Reproduce the following items word for word, starting at the first line and ending at the line that contains "pos(875,245)", with that line included.

Items stored from a collection
'''
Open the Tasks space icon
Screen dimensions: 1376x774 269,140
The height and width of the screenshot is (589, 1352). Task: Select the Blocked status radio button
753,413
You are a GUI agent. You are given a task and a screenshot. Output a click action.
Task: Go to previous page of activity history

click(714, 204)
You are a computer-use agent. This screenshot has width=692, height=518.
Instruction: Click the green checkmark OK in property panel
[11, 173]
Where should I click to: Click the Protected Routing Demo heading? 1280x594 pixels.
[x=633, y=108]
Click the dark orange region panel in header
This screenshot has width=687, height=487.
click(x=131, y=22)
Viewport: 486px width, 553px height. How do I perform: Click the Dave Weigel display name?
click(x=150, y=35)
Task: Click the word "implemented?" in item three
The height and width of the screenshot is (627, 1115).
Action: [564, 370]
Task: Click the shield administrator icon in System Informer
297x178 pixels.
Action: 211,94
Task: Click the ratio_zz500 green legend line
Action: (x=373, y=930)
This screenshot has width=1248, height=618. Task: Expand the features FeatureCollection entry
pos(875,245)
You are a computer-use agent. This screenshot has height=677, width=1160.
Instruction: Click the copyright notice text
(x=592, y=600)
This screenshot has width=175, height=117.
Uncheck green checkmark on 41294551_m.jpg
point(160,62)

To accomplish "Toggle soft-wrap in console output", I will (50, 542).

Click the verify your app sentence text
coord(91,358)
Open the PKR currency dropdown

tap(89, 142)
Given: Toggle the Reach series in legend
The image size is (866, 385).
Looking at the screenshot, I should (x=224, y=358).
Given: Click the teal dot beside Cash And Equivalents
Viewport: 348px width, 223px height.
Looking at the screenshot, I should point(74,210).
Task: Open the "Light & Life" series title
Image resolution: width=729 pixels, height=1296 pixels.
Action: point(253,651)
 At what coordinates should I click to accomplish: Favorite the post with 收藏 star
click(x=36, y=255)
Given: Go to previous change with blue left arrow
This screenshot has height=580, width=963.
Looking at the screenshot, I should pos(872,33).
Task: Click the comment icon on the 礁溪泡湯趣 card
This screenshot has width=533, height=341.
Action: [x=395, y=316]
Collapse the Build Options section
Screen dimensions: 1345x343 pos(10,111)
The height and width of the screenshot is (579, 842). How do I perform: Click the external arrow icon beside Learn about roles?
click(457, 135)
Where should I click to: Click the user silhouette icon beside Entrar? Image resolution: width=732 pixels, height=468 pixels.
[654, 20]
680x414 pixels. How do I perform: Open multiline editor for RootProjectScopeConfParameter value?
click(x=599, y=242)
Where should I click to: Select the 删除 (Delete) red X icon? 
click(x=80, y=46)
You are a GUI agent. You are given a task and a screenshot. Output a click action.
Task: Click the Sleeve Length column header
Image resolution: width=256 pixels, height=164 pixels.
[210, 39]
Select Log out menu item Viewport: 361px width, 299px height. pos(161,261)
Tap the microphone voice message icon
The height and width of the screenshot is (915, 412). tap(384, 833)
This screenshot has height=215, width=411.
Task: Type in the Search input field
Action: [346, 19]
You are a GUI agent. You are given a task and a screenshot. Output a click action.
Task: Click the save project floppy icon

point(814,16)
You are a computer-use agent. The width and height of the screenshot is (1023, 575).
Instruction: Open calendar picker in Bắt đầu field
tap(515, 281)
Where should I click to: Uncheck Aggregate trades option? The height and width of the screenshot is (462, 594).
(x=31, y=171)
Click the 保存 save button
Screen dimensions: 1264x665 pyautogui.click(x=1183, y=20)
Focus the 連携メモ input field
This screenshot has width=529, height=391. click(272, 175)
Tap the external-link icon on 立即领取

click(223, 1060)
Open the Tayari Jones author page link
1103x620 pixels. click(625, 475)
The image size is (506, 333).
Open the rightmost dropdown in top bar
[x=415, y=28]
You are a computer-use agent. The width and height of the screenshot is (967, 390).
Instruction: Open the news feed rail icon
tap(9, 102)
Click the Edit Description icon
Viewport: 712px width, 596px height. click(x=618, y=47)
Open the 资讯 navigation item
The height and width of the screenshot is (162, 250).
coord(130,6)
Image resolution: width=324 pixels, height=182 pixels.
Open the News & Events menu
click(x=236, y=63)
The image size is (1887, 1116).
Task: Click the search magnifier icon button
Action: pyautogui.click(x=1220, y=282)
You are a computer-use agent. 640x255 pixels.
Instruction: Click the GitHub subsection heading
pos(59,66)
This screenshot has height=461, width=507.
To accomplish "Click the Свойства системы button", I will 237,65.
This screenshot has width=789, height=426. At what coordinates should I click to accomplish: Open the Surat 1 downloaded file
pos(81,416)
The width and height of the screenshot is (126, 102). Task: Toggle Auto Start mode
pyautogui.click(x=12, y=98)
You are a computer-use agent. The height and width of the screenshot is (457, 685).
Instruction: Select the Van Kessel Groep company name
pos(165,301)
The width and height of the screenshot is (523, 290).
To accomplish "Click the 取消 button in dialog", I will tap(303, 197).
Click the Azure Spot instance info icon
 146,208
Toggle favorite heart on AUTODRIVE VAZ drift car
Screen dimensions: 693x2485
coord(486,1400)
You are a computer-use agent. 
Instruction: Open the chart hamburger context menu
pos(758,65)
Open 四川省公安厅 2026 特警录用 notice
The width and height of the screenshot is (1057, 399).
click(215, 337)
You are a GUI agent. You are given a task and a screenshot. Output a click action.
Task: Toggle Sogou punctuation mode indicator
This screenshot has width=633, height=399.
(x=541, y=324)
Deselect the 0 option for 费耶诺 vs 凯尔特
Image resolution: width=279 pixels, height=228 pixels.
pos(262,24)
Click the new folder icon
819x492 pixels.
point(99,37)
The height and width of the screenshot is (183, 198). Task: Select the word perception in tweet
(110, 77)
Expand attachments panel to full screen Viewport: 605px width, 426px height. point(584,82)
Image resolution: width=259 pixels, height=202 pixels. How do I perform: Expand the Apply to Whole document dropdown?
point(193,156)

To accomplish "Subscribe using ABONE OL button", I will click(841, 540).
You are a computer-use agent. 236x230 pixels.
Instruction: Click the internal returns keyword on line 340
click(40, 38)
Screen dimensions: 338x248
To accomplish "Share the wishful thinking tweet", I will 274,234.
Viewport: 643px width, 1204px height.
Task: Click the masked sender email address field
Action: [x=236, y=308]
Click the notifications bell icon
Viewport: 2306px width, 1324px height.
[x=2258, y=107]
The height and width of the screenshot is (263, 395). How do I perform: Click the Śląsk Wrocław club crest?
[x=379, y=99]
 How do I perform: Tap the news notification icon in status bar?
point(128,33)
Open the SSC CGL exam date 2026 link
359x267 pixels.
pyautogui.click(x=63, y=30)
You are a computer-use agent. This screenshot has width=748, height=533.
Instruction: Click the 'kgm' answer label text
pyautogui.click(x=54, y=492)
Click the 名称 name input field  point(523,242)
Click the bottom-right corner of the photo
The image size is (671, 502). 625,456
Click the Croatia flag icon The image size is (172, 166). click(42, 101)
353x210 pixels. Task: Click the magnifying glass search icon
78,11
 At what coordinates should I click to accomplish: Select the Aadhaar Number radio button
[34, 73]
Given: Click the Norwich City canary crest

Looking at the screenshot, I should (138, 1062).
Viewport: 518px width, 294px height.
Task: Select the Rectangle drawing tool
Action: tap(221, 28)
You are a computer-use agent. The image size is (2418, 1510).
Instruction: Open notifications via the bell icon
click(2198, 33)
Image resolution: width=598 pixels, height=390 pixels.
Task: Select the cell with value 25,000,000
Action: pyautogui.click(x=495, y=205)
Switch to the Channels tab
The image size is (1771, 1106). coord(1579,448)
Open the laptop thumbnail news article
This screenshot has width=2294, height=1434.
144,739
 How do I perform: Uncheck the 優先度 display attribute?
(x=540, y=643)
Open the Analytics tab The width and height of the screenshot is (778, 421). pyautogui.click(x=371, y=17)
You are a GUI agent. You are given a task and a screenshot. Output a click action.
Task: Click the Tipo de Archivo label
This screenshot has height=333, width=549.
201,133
'''
*Exercise solution*:
Open the Tasks space icon
Screen dimensions: 1376x774 269,140
The height and width of the screenshot is (589, 1352). Task: Select the Blocked status radio button
753,413
You are a GUI agent. You are given a task and a screenshot. Output a click action.
Task: Go to previous page of activity history

click(714, 204)
You are a computer-use agent. This screenshot has width=692, height=518.
Instruction: Click the green checkmark OK in property panel
[11, 173]
Where should I click to: Click the Protected Routing Demo heading? 1280x594 pixels.
[x=633, y=108]
Click the dark orange region panel in header
This screenshot has width=687, height=487.
click(x=131, y=22)
Viewport: 486px width, 553px height. How do I perform: Click the Dave Weigel display name?
click(x=150, y=35)
Task: Click the word "implemented?" in item three
The height and width of the screenshot is (627, 1115).
Action: [564, 370]
Task: Click the shield administrator icon in System Informer
297x178 pixels.
Action: 211,94
Task: Click the ratio_zz500 green legend line
Action: (x=373, y=930)
This screenshot has width=1248, height=618. Task: Expand the features FeatureCollection entry
pos(875,245)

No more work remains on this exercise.